PHILADELPHIA (AP) -- Saint Joseph's had lost 10 straight against ranked teams and hadn't defeated a top-five opponent in nearly 36 years.

The Hawks changed all that Saturday, stunning No. 5 Maryland 50-49 behind Chatilla van Grinsven's 18 points.

Saint Joseph's (2-1) beat a ranked foe for the first time since a victory over No. 15 Auburn on Dec. 29, 2007. The Terrapins are the highest-ranked team the Hawks have defeated since upsetting No. 3 Montclair State way back on March 11, 1977.

"This win means so much," van Grinsven said. "We've been so close so much, and to come through is a great feeling. We're celebrating this win. We played as hard as we could and made some plays at the end."

Saint Joseph's had dropped 10 straight games to the Terrapins before this one but held Maryland scoreless over the final seven minutes.

Alyssa Thomas had 16 points and 15 rebounds while Laurin Mincy added 14 points for the Terrapins (2-1), who opened the season with a 39-point victory over Mount St. Mary's and a 43-point win over Loyola.

"This has been a great week for this program," said Saint Joseph's coach Cindy Griffin, whose team defeated Drexel on a game-winning 3-pointer at the buzzer Wednesday. "I think we're not perfect, but we're finding ways to win. I think we're tough. I think our players are tough."

Maryland, a regional finalist in last season's NCAA tournament, couldn't shake the Hawks, even after building a 47-38 lead with 9:10 remaining.

"I thought St.

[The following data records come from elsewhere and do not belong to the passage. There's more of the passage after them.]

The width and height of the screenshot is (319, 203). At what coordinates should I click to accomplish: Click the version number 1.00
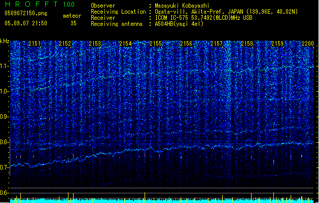[x=68, y=5]
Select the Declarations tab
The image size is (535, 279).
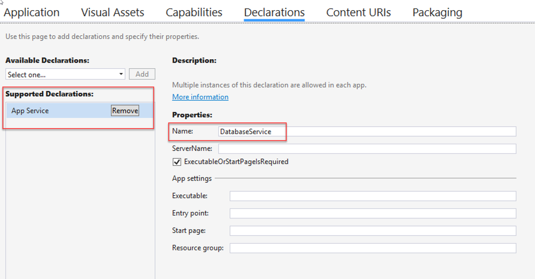(x=274, y=12)
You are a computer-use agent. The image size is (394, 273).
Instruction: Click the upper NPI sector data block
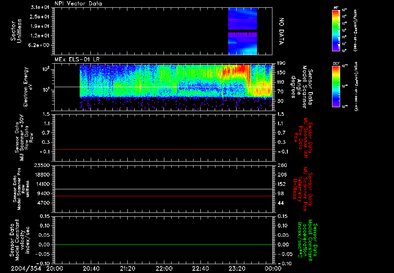[242, 19]
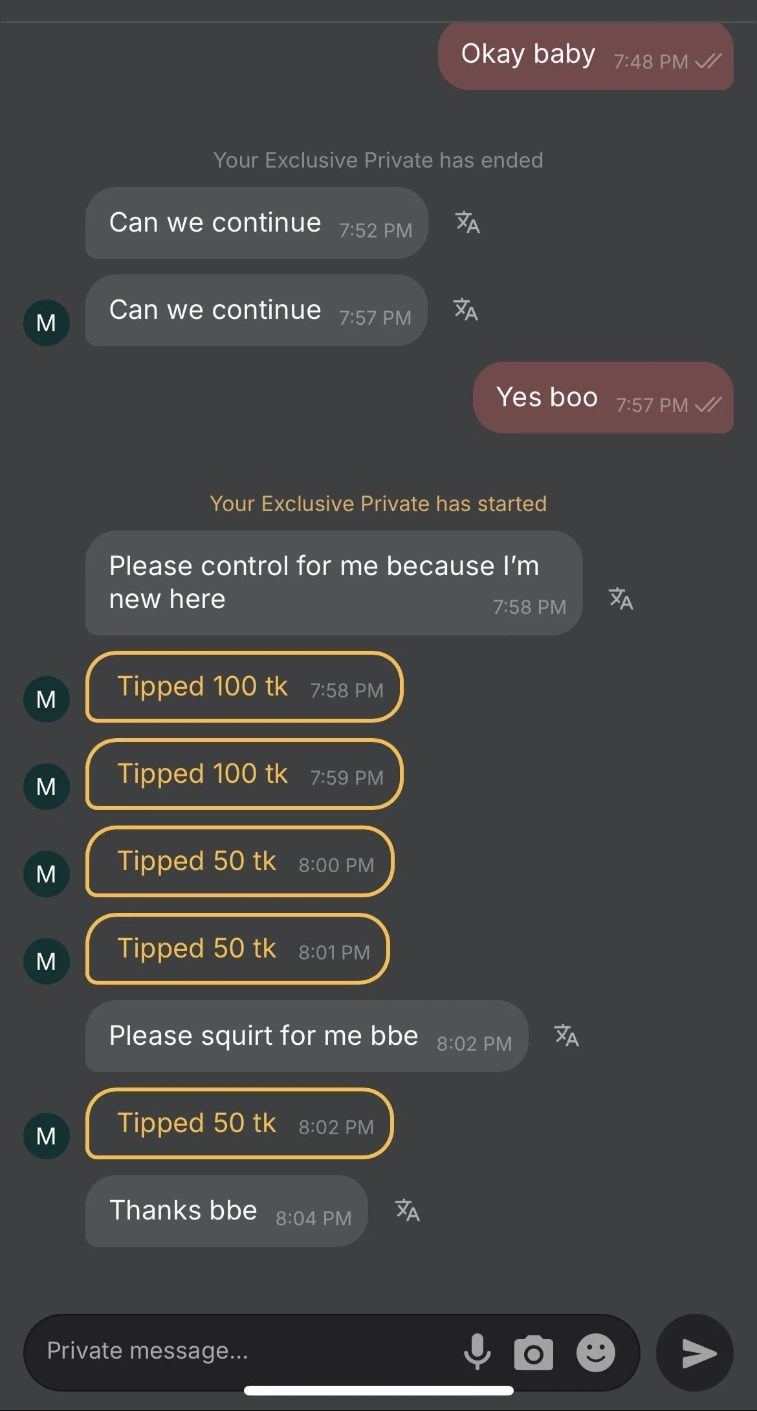Tap the 'Tipped 100 tk' 7:59 PM bubble
Screen dimensions: 757x1411
coord(244,774)
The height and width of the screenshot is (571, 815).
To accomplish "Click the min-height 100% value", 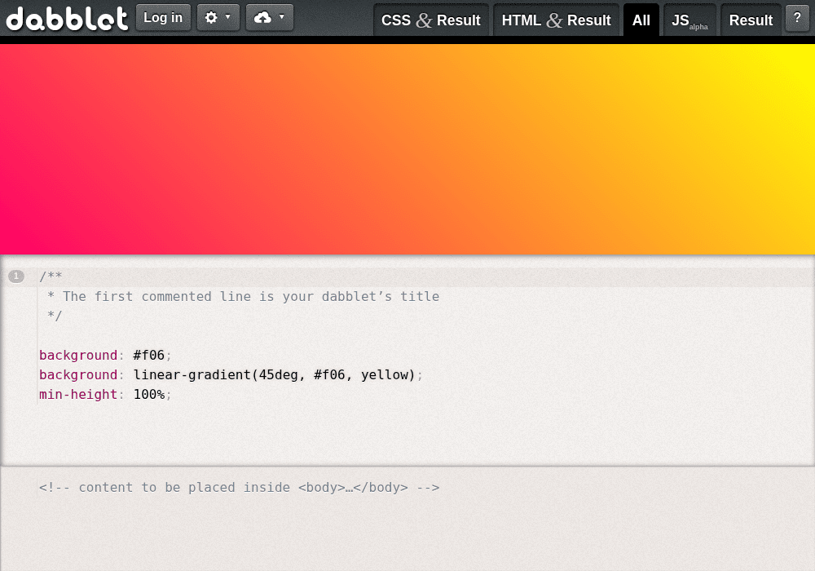I will 148,395.
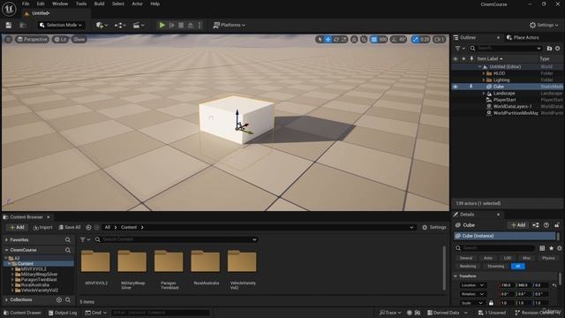Click the add collection plus icon
Viewport: 565px width, 318px height.
pos(59,299)
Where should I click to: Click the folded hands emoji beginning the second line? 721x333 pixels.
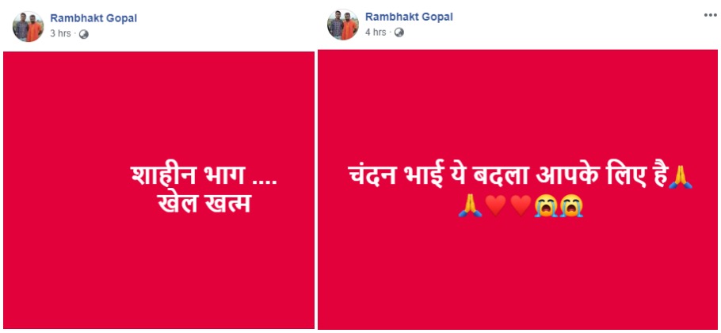tap(470, 206)
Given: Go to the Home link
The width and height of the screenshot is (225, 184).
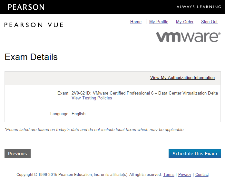Looking at the screenshot, I should (x=136, y=22).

Joe's had a terrific game plan and made us work for everything," Maryland coach Brenda Frese said. "They made it difficult for us to get into our offense."

Saint Joseph's went on a 12-2 run to take a 50-49 lead with 4:21 left. The Terrapins committed five of their 19 turnovers during the spurt.

Thomas hit a jumper for a 49-44 lead with seven minutes remaining, but that was all the offense the Terrapins would muster the rest of the game.

Still, Maryland had three chances to win in the final 19 seconds.

Katie Rutan missed a jumper and Thomas had her follow shot blocked by van Grinsven.

The Terrapins had one last chance with less than a second left, but Tianna Hawkins misfired from the baseline and the Saint Joseph's bench erupted in celebration.

"This win is the result of our hard work and preparing," van Grinsven said. "It's a great day for our program here."

Erin Shields added 10 points for the Hawks, who won despite being outrebounded 47-27. Thomas had nine offensive rebounds.

Neither team hit a 3-pointer in the second half. Hawkins managed just two points after scoring 51 in the first two games.

Maryland plays No. 15 Nebraska and No. 2 Connecticut in the next two weeks.

"Obviously, we have a thin margin for error," Frese said. "Obviously, we've got to come ready to play. This will absolutely humble us."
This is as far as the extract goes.